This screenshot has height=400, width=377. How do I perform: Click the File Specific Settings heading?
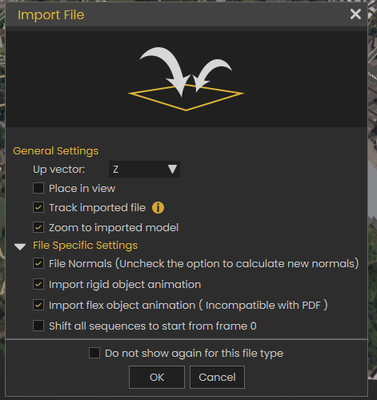[85, 246]
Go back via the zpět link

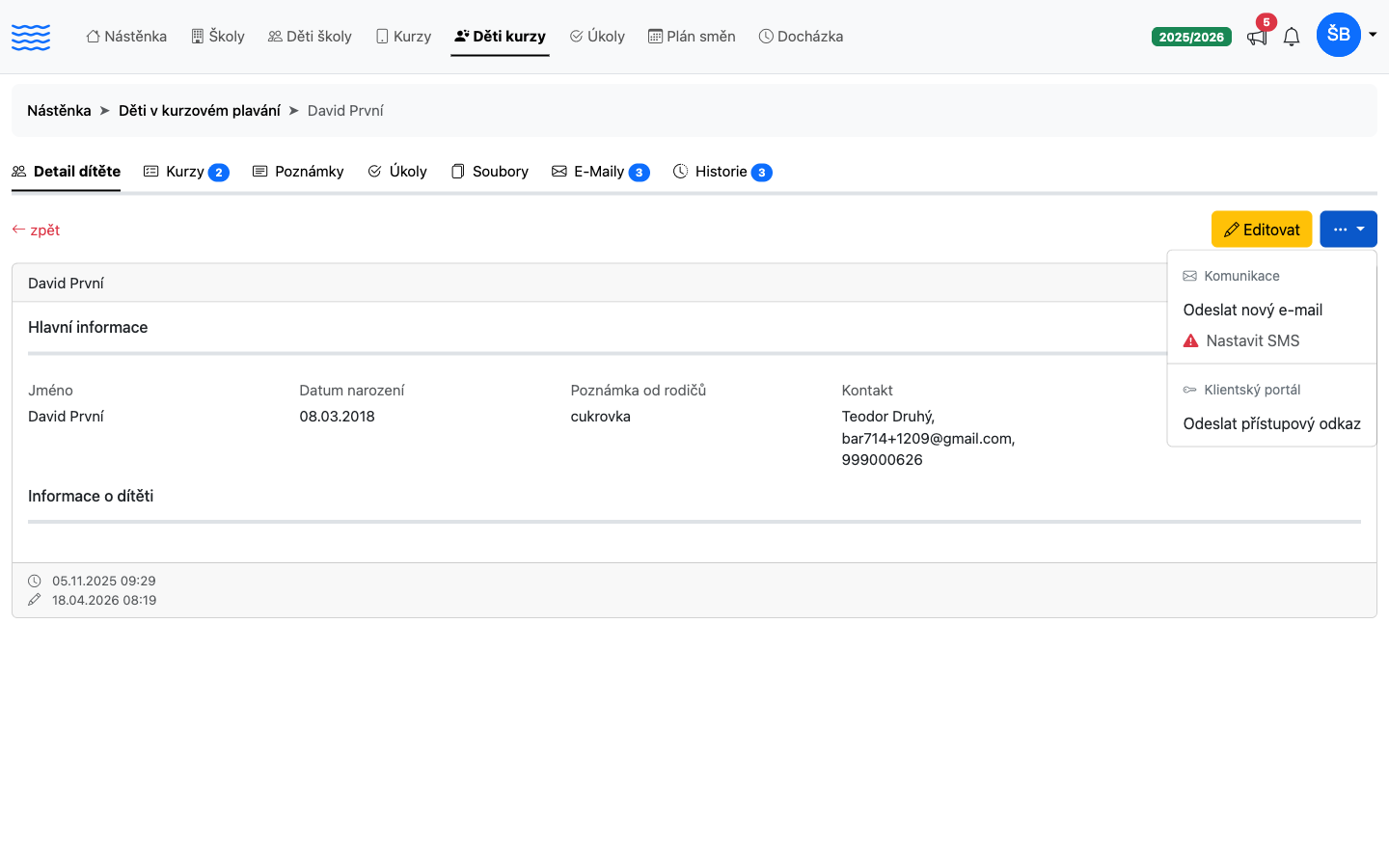click(x=36, y=230)
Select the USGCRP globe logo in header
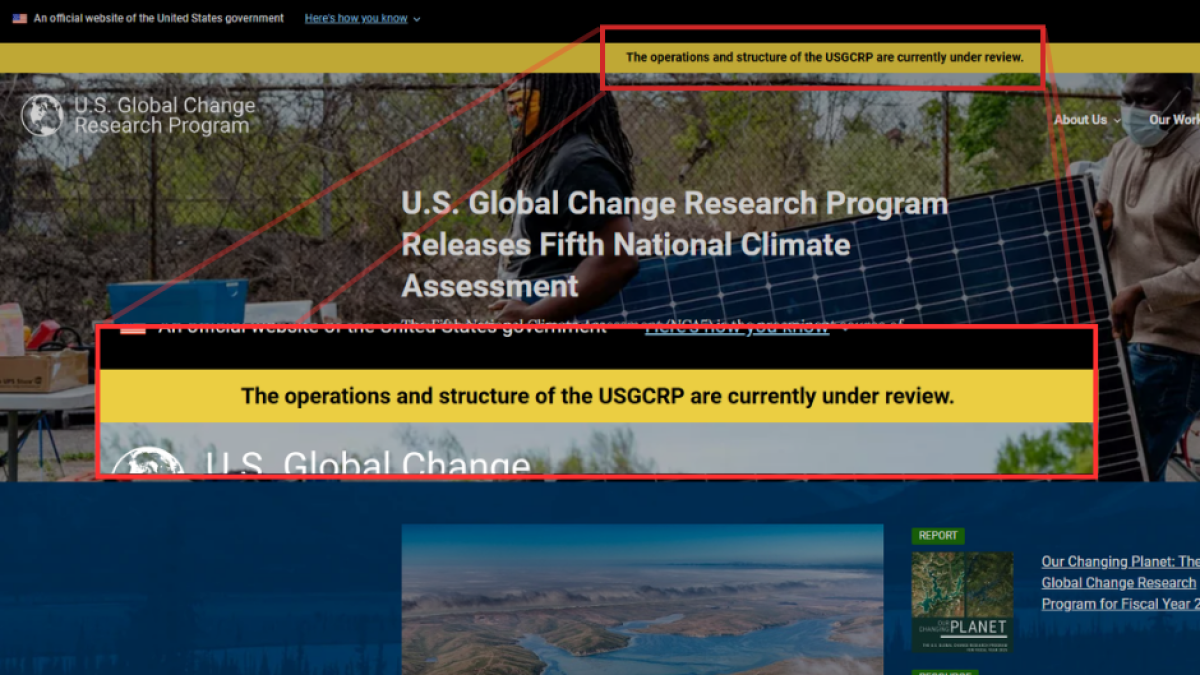This screenshot has width=1200, height=675. pos(41,114)
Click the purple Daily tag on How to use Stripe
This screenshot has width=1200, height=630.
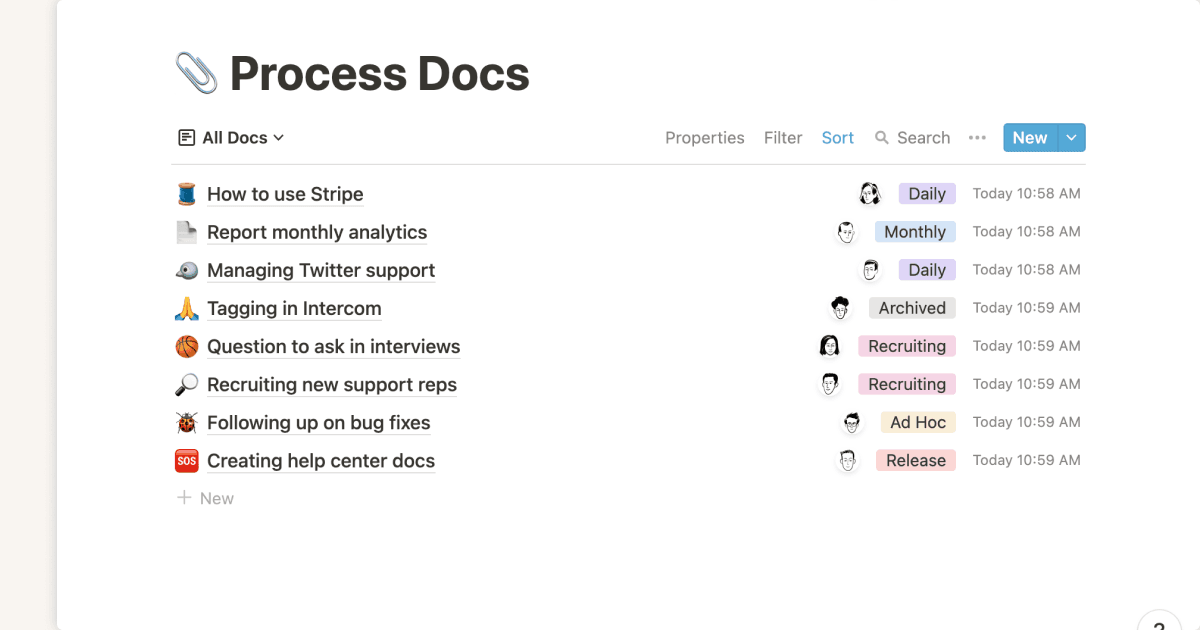coord(926,194)
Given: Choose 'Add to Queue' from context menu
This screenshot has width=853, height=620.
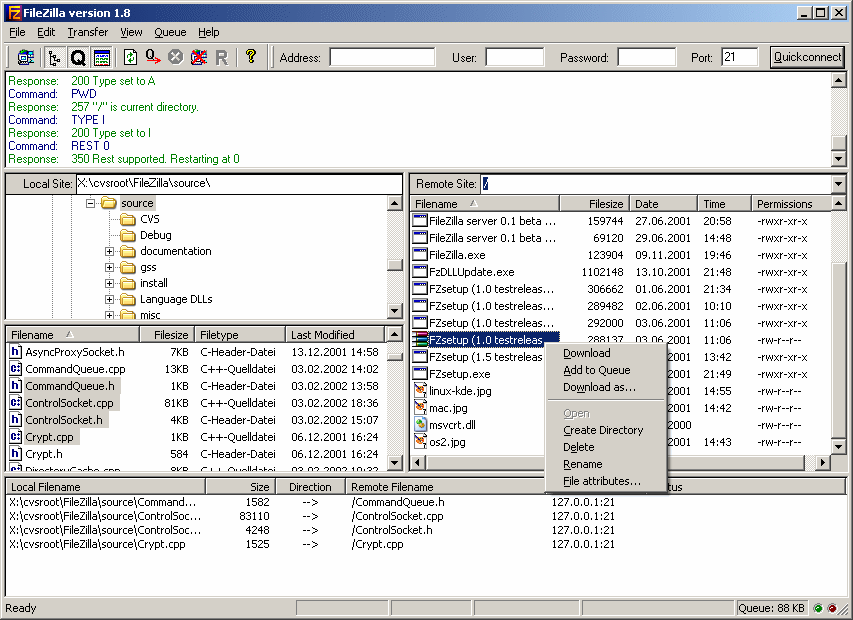Looking at the screenshot, I should tap(596, 370).
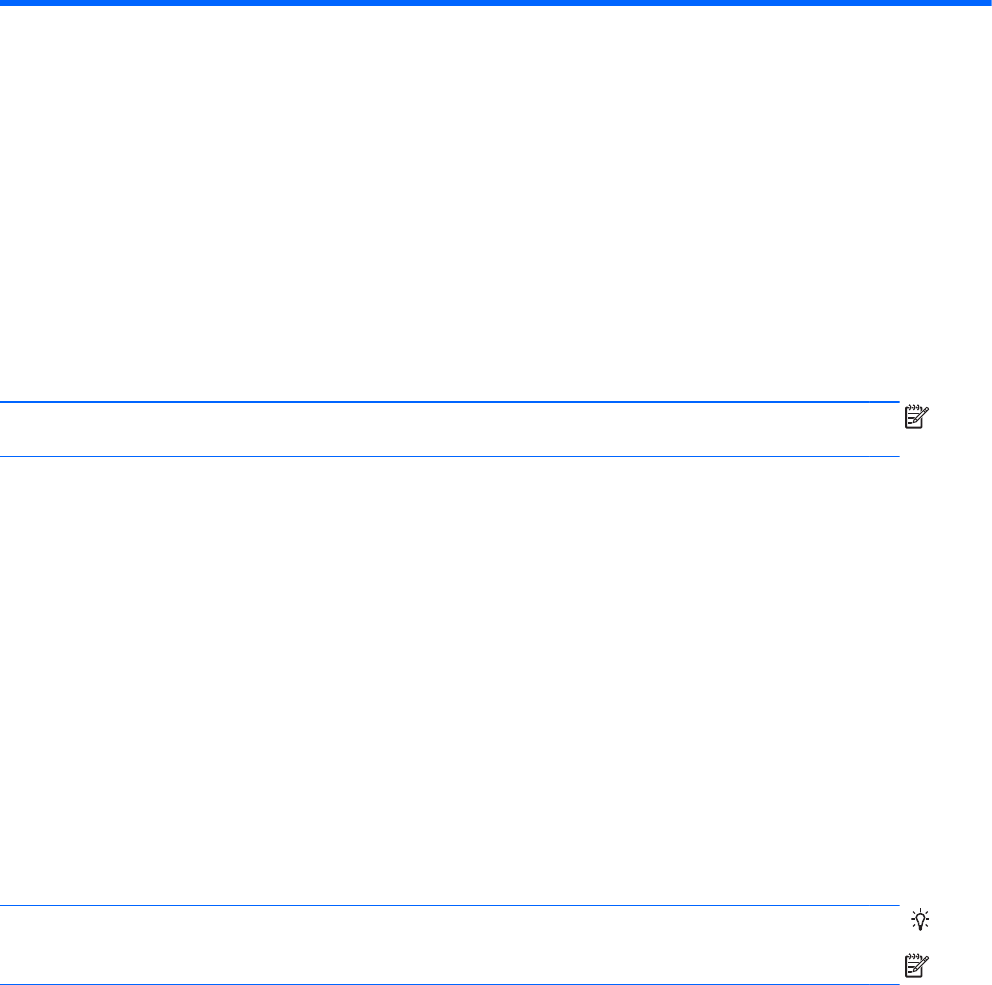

◇ ◇ ◇ ◇

Reproduce the lines from the line with "Given: Choose 'Add" through the last line of the entries exactly, including both ends and excluding pictures.

RESPONSE TO THE EXERCISE:
Given: Choose 'Add to Queue' from context menu
This screenshot has width=853, height=620.
Looking at the screenshot, I should tap(596, 370).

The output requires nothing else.